## DATA FOR PROCESSING

◇ ◇ ◇ ◇

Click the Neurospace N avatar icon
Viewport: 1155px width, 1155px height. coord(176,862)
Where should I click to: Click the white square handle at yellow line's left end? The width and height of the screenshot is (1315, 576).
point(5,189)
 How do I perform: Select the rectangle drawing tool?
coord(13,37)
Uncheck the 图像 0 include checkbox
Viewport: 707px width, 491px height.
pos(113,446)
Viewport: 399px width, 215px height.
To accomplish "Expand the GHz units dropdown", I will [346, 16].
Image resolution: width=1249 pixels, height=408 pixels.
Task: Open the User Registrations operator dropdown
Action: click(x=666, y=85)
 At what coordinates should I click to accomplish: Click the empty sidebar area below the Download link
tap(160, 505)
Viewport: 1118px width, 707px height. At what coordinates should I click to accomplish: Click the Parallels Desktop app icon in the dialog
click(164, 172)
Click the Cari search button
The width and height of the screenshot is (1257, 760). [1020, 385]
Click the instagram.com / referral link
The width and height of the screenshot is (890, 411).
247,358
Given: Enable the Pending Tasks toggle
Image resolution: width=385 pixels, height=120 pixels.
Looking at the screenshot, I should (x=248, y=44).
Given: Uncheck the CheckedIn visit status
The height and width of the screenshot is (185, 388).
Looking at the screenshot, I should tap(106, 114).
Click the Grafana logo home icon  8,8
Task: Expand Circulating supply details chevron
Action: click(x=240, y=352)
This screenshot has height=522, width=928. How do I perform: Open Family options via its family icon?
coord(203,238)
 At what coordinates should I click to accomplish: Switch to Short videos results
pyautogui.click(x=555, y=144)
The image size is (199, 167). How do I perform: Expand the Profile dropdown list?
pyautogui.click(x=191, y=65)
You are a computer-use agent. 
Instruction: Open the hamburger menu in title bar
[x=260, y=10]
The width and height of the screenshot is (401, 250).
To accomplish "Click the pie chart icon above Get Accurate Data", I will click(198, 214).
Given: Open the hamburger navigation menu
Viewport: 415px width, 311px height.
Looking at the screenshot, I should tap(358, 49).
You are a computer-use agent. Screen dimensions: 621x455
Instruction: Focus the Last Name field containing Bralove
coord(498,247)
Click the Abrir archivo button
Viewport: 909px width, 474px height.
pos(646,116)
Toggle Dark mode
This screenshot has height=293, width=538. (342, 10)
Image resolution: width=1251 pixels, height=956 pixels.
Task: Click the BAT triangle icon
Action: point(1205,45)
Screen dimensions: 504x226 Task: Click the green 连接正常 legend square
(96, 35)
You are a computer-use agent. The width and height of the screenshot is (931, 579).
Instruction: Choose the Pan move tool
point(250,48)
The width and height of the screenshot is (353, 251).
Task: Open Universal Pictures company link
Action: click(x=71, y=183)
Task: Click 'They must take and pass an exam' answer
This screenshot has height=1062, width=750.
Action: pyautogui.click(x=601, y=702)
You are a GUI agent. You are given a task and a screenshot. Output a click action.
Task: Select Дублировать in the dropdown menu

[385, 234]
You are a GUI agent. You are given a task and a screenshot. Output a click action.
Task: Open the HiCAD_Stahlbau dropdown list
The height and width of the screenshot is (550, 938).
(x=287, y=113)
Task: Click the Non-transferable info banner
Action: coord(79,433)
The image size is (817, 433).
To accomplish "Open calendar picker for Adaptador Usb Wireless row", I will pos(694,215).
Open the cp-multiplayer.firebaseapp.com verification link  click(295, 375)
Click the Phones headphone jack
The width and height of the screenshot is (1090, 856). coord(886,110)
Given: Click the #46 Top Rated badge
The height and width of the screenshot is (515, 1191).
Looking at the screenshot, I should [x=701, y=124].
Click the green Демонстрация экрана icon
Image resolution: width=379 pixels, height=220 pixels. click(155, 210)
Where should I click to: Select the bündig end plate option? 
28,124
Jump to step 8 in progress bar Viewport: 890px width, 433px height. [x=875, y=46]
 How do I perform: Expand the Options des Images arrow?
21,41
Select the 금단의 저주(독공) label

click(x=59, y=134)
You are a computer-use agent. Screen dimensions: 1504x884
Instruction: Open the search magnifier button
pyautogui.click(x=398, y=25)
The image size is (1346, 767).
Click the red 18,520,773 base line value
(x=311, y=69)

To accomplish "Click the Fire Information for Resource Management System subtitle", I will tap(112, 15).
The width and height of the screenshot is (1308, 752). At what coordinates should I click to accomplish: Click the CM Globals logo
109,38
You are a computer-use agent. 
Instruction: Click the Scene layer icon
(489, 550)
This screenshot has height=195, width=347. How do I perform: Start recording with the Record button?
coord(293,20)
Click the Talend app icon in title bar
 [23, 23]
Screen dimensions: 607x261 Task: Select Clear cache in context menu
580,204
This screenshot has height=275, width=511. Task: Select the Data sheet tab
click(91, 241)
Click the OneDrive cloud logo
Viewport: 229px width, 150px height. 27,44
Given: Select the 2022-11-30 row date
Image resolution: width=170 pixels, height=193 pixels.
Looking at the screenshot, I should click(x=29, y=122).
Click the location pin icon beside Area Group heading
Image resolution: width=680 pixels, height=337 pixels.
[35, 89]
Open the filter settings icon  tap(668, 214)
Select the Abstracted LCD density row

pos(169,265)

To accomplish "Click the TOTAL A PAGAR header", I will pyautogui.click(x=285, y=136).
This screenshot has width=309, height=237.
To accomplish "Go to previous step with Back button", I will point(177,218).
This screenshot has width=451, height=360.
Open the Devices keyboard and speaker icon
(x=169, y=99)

◇ ◇ ◇ ◇

## TASK ITEM
Output the data above in full and exactly.

## RESULT
Click the Neurospace N avatar icon
Viewport: 1155px width, 1155px height. coord(176,862)
Where should I click to: Click the white square handle at yellow line's left end? The width and height of the screenshot is (1315, 576).
point(5,189)
 How do I perform: Select the rectangle drawing tool?
coord(13,37)
Uncheck the 图像 0 include checkbox
Viewport: 707px width, 491px height.
pos(113,446)
Viewport: 399px width, 215px height.
To accomplish "Expand the GHz units dropdown", I will [346, 16].
Image resolution: width=1249 pixels, height=408 pixels.
Task: Open the User Registrations operator dropdown
Action: click(x=666, y=85)
 At what coordinates should I click to accomplish: Click the empty sidebar area below the Download link
tap(160, 505)
Viewport: 1118px width, 707px height. At what coordinates should I click to accomplish: Click the Parallels Desktop app icon in the dialog
click(164, 172)
Click the Cari search button
The width and height of the screenshot is (1257, 760). [1020, 385]
Click the instagram.com / referral link
The width and height of the screenshot is (890, 411).
247,358
Given: Enable the Pending Tasks toggle
Image resolution: width=385 pixels, height=120 pixels.
Looking at the screenshot, I should (x=248, y=44).
Given: Uncheck the CheckedIn visit status
The height and width of the screenshot is (185, 388).
Looking at the screenshot, I should tap(106, 114).
Click the Grafana logo home icon  8,8
Task: Expand Circulating supply details chevron
Action: click(x=240, y=352)
This screenshot has height=522, width=928. How do I perform: Open Family options via its family icon?
coord(203,238)
 At what coordinates should I click to accomplish: Switch to Short videos results
pyautogui.click(x=555, y=144)
The image size is (199, 167). How do I perform: Expand the Profile dropdown list?
pyautogui.click(x=191, y=65)
You are a computer-use agent. 
Instruction: Open the hamburger menu in title bar
[x=260, y=10]
The width and height of the screenshot is (401, 250).
To accomplish "Click the pie chart icon above Get Accurate Data", I will click(198, 214).
Given: Open the hamburger navigation menu
Viewport: 415px width, 311px height.
Looking at the screenshot, I should tap(358, 49).
You are a computer-use agent. Screen dimensions: 621x455
Instruction: Focus the Last Name field containing Bralove
coord(498,247)
Click the Abrir archivo button
Viewport: 909px width, 474px height.
pos(646,116)
Toggle Dark mode
This screenshot has height=293, width=538. (342, 10)
Image resolution: width=1251 pixels, height=956 pixels.
Task: Click the BAT triangle icon
Action: point(1205,45)
Screen dimensions: 504x226 Task: Click the green 连接正常 legend square
(96, 35)
You are a computer-use agent. The width and height of the screenshot is (931, 579).
Instruction: Choose the Pan move tool
point(250,48)
The width and height of the screenshot is (353, 251).
Task: Open Universal Pictures company link
Action: click(x=71, y=183)
Task: Click 'They must take and pass an exam' answer
This screenshot has height=1062, width=750.
Action: pyautogui.click(x=601, y=702)
You are a GUI agent. You are given a task and a screenshot. Output a click action.
Task: Select Дублировать in the dropdown menu

[385, 234]
You are a GUI agent. You are given a task and a screenshot. Output a click action.
Task: Open the HiCAD_Stahlbau dropdown list
The height and width of the screenshot is (550, 938).
(x=287, y=113)
Task: Click the Non-transferable info banner
Action: coord(79,433)
The image size is (817, 433).
To accomplish "Open calendar picker for Adaptador Usb Wireless row", I will pos(694,215).
Open the cp-multiplayer.firebaseapp.com verification link  click(295, 375)
Click the Phones headphone jack
The width and height of the screenshot is (1090, 856). coord(886,110)
Given: Click the #46 Top Rated badge
The height and width of the screenshot is (515, 1191).
Looking at the screenshot, I should [x=701, y=124].
Click the green Демонстрация экрана icon
Image resolution: width=379 pixels, height=220 pixels. click(155, 210)
Where should I click to: Select the bündig end plate option? 
28,124
Jump to step 8 in progress bar Viewport: 890px width, 433px height. [x=875, y=46]
 How do I perform: Expand the Options des Images arrow?
21,41
Select the 금단의 저주(독공) label

click(x=59, y=134)
You are a computer-use agent. Screen dimensions: 1504x884
Instruction: Open the search magnifier button
pyautogui.click(x=398, y=25)
The image size is (1346, 767).
Click the red 18,520,773 base line value
(x=311, y=69)

To accomplish "Click the Fire Information for Resource Management System subtitle", I will tap(112, 15).
The width and height of the screenshot is (1308, 752). At what coordinates should I click to accomplish: Click the CM Globals logo
109,38
You are a computer-use agent. 
Instruction: Click the Scene layer icon
(489, 550)
This screenshot has height=195, width=347. How do I perform: Start recording with the Record button?
coord(293,20)
Click the Talend app icon in title bar
 [23, 23]
Screen dimensions: 607x261 Task: Select Clear cache in context menu
580,204
This screenshot has height=275, width=511. Task: Select the Data sheet tab
click(91, 241)
Click the OneDrive cloud logo
Viewport: 229px width, 150px height. 27,44
Given: Select the 2022-11-30 row date
Image resolution: width=170 pixels, height=193 pixels.
Looking at the screenshot, I should click(x=29, y=122).
Click the location pin icon beside Area Group heading
Image resolution: width=680 pixels, height=337 pixels.
[35, 89]
Open the filter settings icon  tap(668, 214)
Select the Abstracted LCD density row

pos(169,265)

To accomplish "Click the TOTAL A PAGAR header", I will pyautogui.click(x=285, y=136).
This screenshot has width=309, height=237.
To accomplish "Go to previous step with Back button", I will point(177,218).
This screenshot has width=451, height=360.
Open the Devices keyboard and speaker icon
(x=169, y=99)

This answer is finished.